PENGGALAN TEKS ::
Karena itu, Dia berfirman: “.. terdapat tanda-tanda bagi orang-orang yang berakal” (3: 190) Yaitu akal-akal yang sempurna lagi memiliki kecerdasan, karena hanya merekalah yang dapat mengetahui segala sesuatu dengan hakikatnya masing-masing secara jelas dan gamblang. Lain halnya dengan orang yang tuli dan bisu serta orang-orang yang tak berakal. Seperti yang disebutkan oleh Alloh Subhanahu wa Taala dalam firman-Nya:
“Dan banyak sekali tanda-tanda (kekuasaan Alloh) di langit dan di bumi yang mereka melaluinya, sedangkan mereka berpaling darinya. Dan sebagian besar dari mereka tidak beriman kepada Alloh, akan tetapi mereka tetap mempersekutukan Alloh (dengan sesembahan-sesembahan lain)”. (Qs. Yusuf: 105 -106)
Selanjutnya Allah menjelaskan ciri khas ulul Albab, melalui firman berikutnya. Mereka adalah: “Orang-orang yang mengingat Alloh sambil berdiri atau duduk atau dalam keadaan berbaring. (3: 191) Seperti yang disebutkan di dalam kitab al-Bukhori dan Muslim dengan melalui Imron ibnu Hushoin rodiyallohu anhu bahwa Rosulullah shollallohu alaihi wa sallam pernah bersabda:
“Salatlah sambil berdiri. Jika kamu tidak mampu berdiri, maka sholatlah sambil duduk; dan jika kamu tidak mampu sambil duduk, maka sholatlah dengan berbaring pada lambungmu.”
Mereka tidak pernah terputus berzikir mengingat-Nya dalam semua keadaan. Lisan, hati, dan jiwa mereka semuanya selalu mengingat Allah Azza wa Jalla
“.. dan mereka memikirkan tentang penciptaan langit dan bumi”. (3: 191)
Mereka memahami semua hikmah yang terkandung di dalamnya yang menunjuk kan kepada kebesaran Pencipta-nya, kekuasaan-Nya, pengetahuan-Nya, hikmah-Nya, pilihan-Nya, dan rahmat-Nya. (Tafsir Ibnu Katsir: 2/184)
Ibnu Katsir menjelaskan dalam tafsirnya bahwa seperti yang disebutkan di dalam kitab Sahihain dengan melalui Imran ibnu Husain, bahwa Rasulullah SAW pernah bersabda:
«صَلِّ قَائِمًا، فَإِنْ لَمْ تَسْتَطِعْ فَقَاعِدًا، فَإِنْ لَمْ تَسْتَطِعْ فَعَلَى جَنْبِكَ»
“Shalatlah sambil berdiri. Jika kamu tidak mampu berdiri, maka shalatlah sambil duduk; dan jika kamu tidak mampu sambil duduk, maka shalatlah dengan berbaring pada lambungmu.”

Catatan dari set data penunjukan
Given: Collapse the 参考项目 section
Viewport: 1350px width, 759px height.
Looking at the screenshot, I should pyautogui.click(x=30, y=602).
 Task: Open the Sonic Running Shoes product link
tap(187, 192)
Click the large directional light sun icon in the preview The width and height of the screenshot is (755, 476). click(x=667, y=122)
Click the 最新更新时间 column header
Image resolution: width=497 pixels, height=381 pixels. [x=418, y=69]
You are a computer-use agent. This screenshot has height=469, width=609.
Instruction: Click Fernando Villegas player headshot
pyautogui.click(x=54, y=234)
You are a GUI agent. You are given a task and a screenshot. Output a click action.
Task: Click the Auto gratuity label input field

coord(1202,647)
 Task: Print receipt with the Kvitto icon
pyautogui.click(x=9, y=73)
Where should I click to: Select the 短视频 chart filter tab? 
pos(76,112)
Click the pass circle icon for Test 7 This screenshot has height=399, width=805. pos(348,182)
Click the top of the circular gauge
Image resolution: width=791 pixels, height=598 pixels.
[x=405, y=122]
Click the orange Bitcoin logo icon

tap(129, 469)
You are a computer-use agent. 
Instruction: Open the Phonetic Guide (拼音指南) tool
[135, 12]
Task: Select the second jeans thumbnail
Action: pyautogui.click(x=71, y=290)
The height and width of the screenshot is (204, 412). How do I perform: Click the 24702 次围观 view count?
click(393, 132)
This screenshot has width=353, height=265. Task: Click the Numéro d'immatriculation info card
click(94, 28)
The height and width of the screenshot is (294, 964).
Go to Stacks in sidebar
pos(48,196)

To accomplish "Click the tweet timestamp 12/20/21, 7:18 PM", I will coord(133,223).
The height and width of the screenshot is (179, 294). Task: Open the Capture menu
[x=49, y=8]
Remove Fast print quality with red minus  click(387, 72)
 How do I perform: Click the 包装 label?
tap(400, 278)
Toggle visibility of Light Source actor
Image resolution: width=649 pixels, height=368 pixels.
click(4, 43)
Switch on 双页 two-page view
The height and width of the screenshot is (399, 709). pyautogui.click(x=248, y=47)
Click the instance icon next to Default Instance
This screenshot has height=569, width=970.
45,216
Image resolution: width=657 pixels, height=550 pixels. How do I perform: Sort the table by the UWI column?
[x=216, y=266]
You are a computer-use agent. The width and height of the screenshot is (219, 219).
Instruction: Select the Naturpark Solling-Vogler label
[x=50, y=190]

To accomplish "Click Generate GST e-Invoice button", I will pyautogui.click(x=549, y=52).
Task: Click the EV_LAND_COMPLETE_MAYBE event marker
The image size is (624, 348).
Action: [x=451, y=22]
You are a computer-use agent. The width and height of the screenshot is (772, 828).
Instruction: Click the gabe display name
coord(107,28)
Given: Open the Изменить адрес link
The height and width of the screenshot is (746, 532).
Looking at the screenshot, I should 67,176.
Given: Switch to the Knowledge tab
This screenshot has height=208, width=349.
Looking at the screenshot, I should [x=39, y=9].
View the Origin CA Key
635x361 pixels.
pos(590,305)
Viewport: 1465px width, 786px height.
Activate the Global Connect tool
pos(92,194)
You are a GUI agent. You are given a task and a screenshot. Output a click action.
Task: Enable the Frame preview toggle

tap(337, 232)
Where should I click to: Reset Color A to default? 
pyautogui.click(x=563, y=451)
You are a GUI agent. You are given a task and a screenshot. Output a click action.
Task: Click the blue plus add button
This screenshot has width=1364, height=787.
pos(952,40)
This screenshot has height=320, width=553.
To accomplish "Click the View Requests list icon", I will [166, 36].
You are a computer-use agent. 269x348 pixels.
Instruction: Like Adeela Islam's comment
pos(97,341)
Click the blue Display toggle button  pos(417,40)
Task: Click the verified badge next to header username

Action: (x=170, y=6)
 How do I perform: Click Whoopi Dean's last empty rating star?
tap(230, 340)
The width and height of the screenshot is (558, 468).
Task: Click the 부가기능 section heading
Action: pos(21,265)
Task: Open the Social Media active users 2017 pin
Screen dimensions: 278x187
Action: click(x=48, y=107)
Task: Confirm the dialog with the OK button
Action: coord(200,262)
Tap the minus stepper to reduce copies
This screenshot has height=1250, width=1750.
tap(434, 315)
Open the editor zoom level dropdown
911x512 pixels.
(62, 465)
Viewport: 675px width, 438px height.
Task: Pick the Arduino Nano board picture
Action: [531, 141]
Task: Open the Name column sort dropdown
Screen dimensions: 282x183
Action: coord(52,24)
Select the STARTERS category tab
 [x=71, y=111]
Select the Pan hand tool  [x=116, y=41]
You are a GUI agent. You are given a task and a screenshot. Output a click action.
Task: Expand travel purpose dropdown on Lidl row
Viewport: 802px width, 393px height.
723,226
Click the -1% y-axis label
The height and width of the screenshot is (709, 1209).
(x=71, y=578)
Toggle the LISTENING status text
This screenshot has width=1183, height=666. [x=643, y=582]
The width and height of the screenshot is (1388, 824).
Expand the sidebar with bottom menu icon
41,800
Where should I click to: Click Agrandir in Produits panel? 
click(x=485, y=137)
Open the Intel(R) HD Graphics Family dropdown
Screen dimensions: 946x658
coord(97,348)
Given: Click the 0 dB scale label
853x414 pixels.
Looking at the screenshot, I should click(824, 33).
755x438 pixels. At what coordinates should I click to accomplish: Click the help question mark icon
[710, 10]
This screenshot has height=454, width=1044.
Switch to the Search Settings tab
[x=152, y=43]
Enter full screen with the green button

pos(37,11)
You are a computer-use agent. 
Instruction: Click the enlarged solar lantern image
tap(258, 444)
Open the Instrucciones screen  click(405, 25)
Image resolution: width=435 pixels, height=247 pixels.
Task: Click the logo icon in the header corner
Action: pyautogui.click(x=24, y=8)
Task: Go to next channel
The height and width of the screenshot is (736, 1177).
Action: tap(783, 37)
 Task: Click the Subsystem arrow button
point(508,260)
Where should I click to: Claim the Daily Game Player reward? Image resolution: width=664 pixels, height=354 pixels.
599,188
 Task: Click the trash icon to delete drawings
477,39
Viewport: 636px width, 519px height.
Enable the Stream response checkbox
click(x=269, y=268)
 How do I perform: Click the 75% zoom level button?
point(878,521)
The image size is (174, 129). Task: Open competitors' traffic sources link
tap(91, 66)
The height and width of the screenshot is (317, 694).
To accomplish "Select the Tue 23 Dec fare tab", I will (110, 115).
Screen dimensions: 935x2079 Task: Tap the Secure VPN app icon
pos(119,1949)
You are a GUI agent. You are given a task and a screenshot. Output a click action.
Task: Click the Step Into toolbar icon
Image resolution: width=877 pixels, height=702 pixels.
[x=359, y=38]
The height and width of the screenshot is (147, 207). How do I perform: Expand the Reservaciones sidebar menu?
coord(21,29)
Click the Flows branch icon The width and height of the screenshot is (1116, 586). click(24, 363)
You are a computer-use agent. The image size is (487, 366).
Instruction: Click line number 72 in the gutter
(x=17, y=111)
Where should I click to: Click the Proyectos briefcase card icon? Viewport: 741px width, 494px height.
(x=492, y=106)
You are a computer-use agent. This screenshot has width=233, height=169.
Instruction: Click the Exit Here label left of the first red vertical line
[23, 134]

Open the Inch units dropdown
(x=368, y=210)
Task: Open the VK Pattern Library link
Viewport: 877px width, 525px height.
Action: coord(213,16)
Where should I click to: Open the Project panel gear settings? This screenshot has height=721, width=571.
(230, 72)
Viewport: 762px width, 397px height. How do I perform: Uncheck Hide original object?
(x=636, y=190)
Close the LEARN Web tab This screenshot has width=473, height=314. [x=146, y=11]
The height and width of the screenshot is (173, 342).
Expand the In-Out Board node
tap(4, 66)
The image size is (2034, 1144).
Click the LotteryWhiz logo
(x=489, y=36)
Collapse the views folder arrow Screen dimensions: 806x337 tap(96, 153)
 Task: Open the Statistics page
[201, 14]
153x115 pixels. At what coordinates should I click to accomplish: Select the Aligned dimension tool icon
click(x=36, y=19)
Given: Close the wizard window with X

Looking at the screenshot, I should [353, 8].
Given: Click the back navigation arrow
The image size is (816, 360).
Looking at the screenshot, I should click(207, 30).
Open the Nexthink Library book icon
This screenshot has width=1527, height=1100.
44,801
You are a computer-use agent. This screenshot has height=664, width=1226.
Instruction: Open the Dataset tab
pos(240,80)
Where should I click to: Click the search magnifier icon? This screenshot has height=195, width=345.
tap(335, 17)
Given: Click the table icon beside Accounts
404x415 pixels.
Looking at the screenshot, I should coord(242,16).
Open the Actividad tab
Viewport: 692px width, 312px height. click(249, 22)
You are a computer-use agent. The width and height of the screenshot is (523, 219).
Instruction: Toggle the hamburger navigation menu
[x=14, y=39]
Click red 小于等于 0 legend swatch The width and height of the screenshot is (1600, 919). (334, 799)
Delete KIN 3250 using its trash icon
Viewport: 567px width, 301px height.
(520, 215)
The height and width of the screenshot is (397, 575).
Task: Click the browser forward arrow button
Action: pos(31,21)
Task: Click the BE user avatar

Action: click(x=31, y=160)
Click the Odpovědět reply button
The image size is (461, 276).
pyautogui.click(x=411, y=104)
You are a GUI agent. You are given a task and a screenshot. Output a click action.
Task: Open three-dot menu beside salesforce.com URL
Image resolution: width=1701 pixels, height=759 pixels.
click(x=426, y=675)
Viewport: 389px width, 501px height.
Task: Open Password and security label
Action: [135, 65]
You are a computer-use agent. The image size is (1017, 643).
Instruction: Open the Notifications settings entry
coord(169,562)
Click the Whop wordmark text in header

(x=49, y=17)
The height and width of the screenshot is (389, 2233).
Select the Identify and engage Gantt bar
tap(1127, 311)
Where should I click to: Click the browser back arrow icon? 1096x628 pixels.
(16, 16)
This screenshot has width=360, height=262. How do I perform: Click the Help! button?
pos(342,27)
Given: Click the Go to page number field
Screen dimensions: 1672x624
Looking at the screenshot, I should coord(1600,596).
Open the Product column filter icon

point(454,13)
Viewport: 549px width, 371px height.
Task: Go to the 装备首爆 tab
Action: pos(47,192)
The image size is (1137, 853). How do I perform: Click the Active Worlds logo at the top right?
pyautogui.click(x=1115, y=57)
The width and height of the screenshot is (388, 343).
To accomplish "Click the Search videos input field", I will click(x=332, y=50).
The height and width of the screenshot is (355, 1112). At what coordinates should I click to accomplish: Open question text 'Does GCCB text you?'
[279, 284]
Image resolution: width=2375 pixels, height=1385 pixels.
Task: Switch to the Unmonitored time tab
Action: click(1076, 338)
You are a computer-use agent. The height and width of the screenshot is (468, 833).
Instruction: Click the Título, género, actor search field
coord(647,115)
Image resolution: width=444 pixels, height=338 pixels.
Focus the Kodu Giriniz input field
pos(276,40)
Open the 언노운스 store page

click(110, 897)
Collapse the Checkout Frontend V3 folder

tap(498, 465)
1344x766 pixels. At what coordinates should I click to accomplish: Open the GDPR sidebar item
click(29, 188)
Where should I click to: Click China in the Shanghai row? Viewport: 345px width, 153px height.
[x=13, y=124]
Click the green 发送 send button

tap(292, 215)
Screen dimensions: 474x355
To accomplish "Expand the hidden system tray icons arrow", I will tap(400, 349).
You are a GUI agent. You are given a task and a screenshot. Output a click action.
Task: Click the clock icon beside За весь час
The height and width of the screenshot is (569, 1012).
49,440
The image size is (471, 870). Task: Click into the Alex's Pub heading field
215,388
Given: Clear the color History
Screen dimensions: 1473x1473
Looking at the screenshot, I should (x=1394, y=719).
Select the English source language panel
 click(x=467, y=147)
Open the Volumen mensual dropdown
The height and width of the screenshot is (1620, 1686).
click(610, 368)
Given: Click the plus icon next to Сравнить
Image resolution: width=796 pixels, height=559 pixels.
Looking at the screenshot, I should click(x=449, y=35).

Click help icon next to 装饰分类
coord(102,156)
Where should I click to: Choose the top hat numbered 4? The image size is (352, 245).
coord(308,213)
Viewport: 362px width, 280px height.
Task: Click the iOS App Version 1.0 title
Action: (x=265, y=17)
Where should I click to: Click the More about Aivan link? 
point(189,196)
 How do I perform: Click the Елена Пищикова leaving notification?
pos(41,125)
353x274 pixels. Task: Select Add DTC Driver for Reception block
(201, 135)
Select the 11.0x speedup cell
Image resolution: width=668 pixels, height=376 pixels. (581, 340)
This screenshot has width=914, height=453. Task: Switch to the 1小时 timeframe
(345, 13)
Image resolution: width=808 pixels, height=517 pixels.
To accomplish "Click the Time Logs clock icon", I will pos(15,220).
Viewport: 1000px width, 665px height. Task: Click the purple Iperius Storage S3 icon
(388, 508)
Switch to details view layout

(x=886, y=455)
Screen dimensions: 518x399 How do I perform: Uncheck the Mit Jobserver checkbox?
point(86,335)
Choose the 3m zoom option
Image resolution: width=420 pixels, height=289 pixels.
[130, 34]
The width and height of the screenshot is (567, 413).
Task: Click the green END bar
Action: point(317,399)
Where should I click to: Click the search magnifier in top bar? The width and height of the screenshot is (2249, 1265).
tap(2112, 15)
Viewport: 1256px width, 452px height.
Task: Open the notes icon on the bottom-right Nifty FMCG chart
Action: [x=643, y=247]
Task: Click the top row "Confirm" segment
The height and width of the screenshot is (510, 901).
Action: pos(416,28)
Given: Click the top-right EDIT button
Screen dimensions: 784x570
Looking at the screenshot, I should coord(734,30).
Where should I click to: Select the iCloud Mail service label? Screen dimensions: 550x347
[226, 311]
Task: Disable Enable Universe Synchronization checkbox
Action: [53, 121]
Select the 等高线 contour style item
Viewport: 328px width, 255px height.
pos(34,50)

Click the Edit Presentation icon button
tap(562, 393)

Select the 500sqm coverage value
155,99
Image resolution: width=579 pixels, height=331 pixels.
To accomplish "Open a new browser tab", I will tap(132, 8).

SOAL LATIHAN ::
**1.** Dalam teks tentang ciri ulul albab, pada keadaan apa saja mereka mengingat Allah menurut ayat 3:191?
**2.** Silakan lanjutkan teks tentang ciri ulul albab mulai dari kalimat terakhirnya.

KUNCI JAWABAN ::
**1.** Sambil berdiri, duduk, atau dalam keadaan berbaring.

**2.**
Mereka tidak pernah terputus dari berzikir mengingat-Nya dalam semua keadaan mereka. Lisan, hati, dan jiwa mereka semuanya selalu mengingat Allah Subhanahu Wata’ala.
{وَيَتَفَكَّرُونَ فِي خَلْقِ السَّمَاوَاتِ وَالأرْضِ}
“dan mereka memikirkan tentang penciptaan langit dan bumi.” (Ali Imran: 191)
Mereka memahami semua hikmah yang terkandung di dalamnya yang menunjukkan kepada kebesaran Penciptanya, kekuasaan-Nya, pengetahuan-Nya, hikmah-Nya, pilihan-Nya, dan rahmat-Nya.
Syekh Abu Sulaiman Ad-Darani mengatakan, “Sesungguhnya bila aku keluar dari rumahku, tiada sesuatu pun yang terlihat oleh mataku melainkan aku melihat bahwa Allah telah memberikan suatu nikmat kepadaku padanya, dan bagiku di dalamnya terkandung pelajaran.” Demikianlah apa yang diriwayatkan oleh Ibnu Abud Dunia di dalam Kitabut Tawakkul wal I’tibar.
Diriwayatkan dari Al-Hasan Al-Basri bahwa ia pernah mengatakan, “Berpikir selama sesaat lebih baik daripada berdiri shalat semalam.”
Al-Fudail mengatakan bahwa Al-Hasan pernah berkata, “Pikiran merupakan cermin yang memperlihatkan kepadamu kebaikan-kebaikan dan keburukan-keburukanmu.”
Sufyan ibnu Uyaynah mengatakan bahwa pikiran merupakan cahaya yang memasuki hatimu. Adakalanya ia mengucapkan tamsil untuk pengertian tersebut melalui bait syair ini:
إِذَا الْمَرْءُ كَانَتْ لَهُ فِكْرَةٌ … فِفِي كُلِّ شَيْءٍ لَهُ عِبْرَةٌ
“Apabila seseorang menggunakan akal pikirannya, maka pada segala sesuatu terdapat pelajaran baginya.”
Disebutkan dari Isa AS bahwa ia pernah mengatakan.”Beruntunglah bagi orang yang ucapannya adalah zikir, diamnya berpikir, dan pandangannya sebagai pelajaran.”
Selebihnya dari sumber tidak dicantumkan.